TASKS TO COMPLETE →
1. Summarize the divorce advice below in two sentences.
2. Using the divorce advice below, decide whether each statement agrees with it, answering yes or no and quoting the words that decide it: (a) Divorces are resolved so that one spouse comes out the winner. (b) Spouses may spend more on lawyers fighting over an item than the item is worth. (c) Spouses are advised to rely on stories from friends and family when making decisions.
3. Carry on the divorce advice below from the point where it stops.

These are the main categories that will be addressed in the divorce.  Each spouse should consider what he or she wants out of each of these categories, and narrowly tailor their argument for each issue.  Each spouse should set realistic expectations.  If a spouse expects to “take their spouse to the cleaners,” then those expectations are not realistic.  Divorces are resolved equitably, which means any resolution must be fair and reasonable for both spouses.  That typically involves some give and take.

  1. Don’t fight over the small stuff. All too often when spouses are nearing the end of a divorce, they begin fighting over small stuff, such as knick knacks in the house.  Spouses can spend hours fighting over little things, that may not have large monetary value, but it is one of the last few items to address, and so each spouse wants to “win” and keep whatever he or she is fighting over.

The reality of it is, this probably isn’t worth it in the long run.  Spouses will spend more money paying their lawyers to go back and forth fighting over the item, than the item is worth.  Spouses should really consider if such small things will be worth it in the long run.  If it isn’t worth fighting over and keeping in the long run, then it probably isn’t worth paying your lawyer to fight over now.

  1. Only you can decide what is best for you. During a divorce, you may have your attorney giving you legal advice, and you may even have a financial advisor or other expert giving further input.  Remember, only you know your circumstances best.  As the party to the case, you are the master of your case.  Your lawyer has an ethical duty to act in your best interests.  Thus, when it is time to make important decisions in the case, you should rely upon what you feel is best for you.  Don’t rely on anecdotal stories from friends and family.  You certainly should consider what your attorney recommends, and any other experts you retain.  However, always remember to keep your expectations realistic.

DATASET EXCERPT →
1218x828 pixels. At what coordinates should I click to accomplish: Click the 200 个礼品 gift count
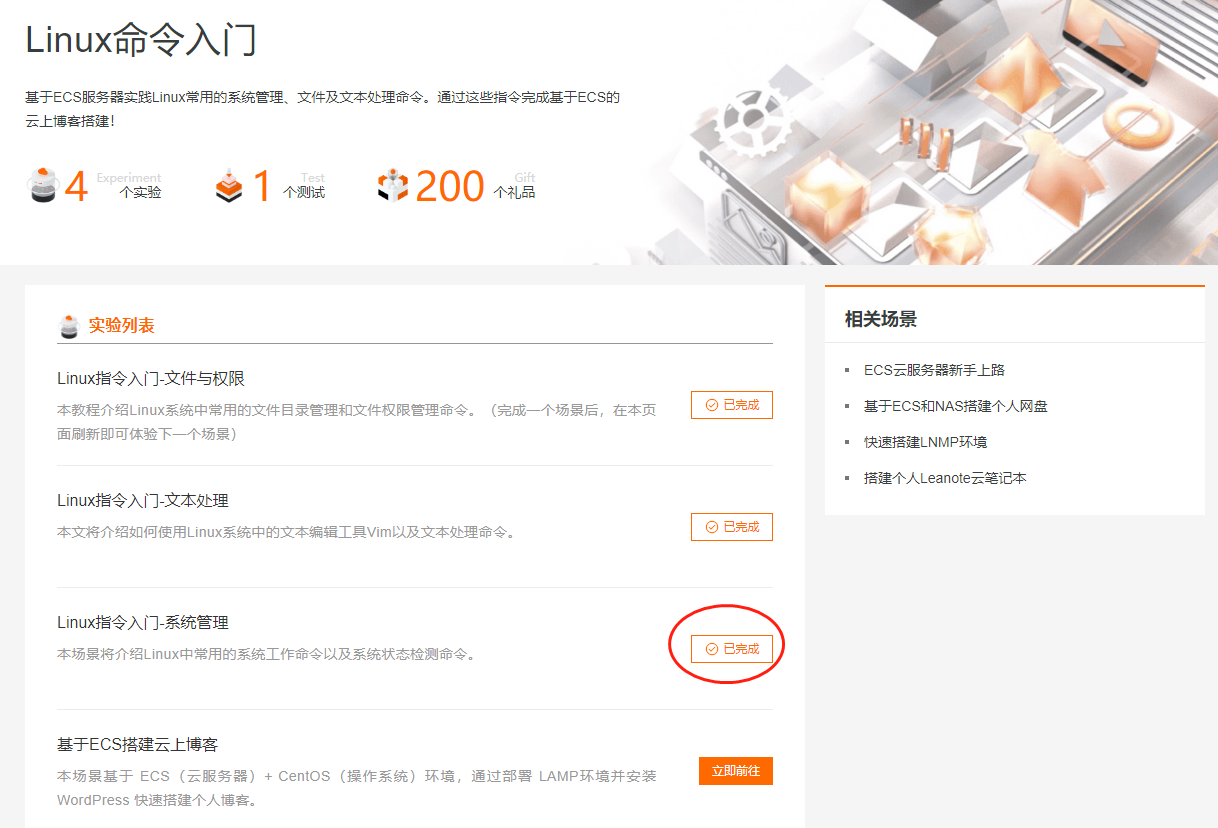click(x=475, y=186)
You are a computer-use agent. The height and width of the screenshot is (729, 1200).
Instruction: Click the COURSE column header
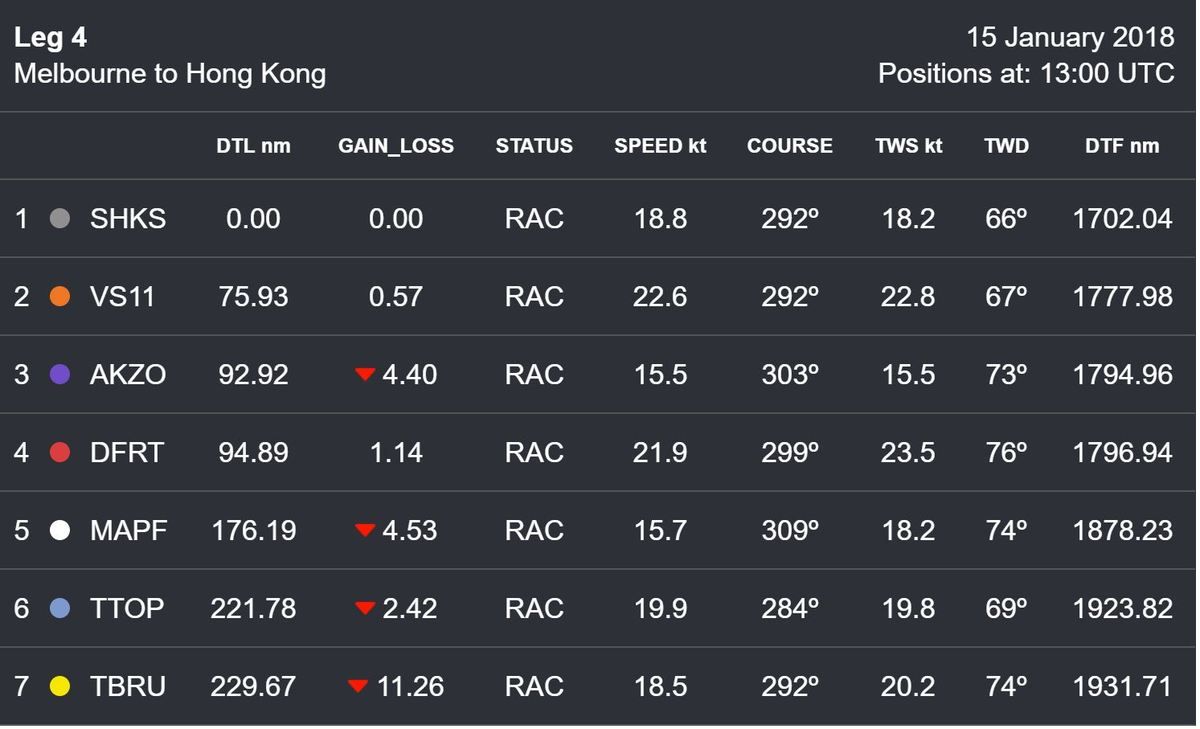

ANSWERS IN ORDER →
1. Each spouse should set realistic expectations and tailor an argument for each issue, because divorces are resolved equitably and typically involve some give and take. Spouses should not pay their lawyers more to fight over small items than the items are worth, and although they should consider their attorney's recommendations, only they can decide what is best for them.

2.
(a) No: "Divorces are resolved equitably, which means any resolution must be fair and reasonable for both spouses."
(b) Yes: "Spouses will spend more money paying their lawyers to go back and forth fighting over the item, than the item is worth."
(c) No: "Don’t rely on anecdotal stories from friends and family."

3.
  1. Stay Organized. During a divorce, you will be asked to gather and exchange a lot of documentation.  This includes a financial disclosure at the beginning of the case, pursuant to Supplemental Probate and Family Court Rule 410, and then documents requested in discovery later on.  The more organized you are, and the more documents you can gather on your own, the less you will have to spend on legal fees for your attorney to gather and obtain these documents.
  1. Hire an Attorney. Divorce is a highly technical process.  Even if a spouse chooses not to hire an attorney, he or she will still be held to the same standard attorneys are held to when presenting issues to the court.  That means, spouses who represent themselves, will have to understand the Rules of Evidence and also the Rules of Domestic Relations Procedure in order to have their issues properly presented to the court.  This oftentimes results in spouses no getting the point across to the court.

 Attorneys can be costly, but the cost of not hiring an attorney can be even greater.  If a spouse cannot afford an attorney for the entire divorce process, then he or she should consider hiring an attorney for a limited purpose.  Under the Limited Assistance Representation program, qualified attorneys may represent a spouse in a divorce (or any other Probate and Family Court matter) on a narrow issue.  This can be arguing a single motion, drafting certain documents to be submitted to the court, or reviewing and discussing strategy with the spouse.  This is often less costly, but can yield invaluable legal advice and assistance to the spouse.

  1. You will get divorced in the end. Although the divorce process may seem long and drawn-out, it will end.  Just be patient and keep calm throughout.  Remaining level-headed and not losing sight of the goal will help you make good decisions.  There may be times that it feels like the divorce will never end, but it will.  The 14 month time track the Court assigns is a good prediction of how long your divorce will take.  In all odds, you will be divorced in 14 months or less.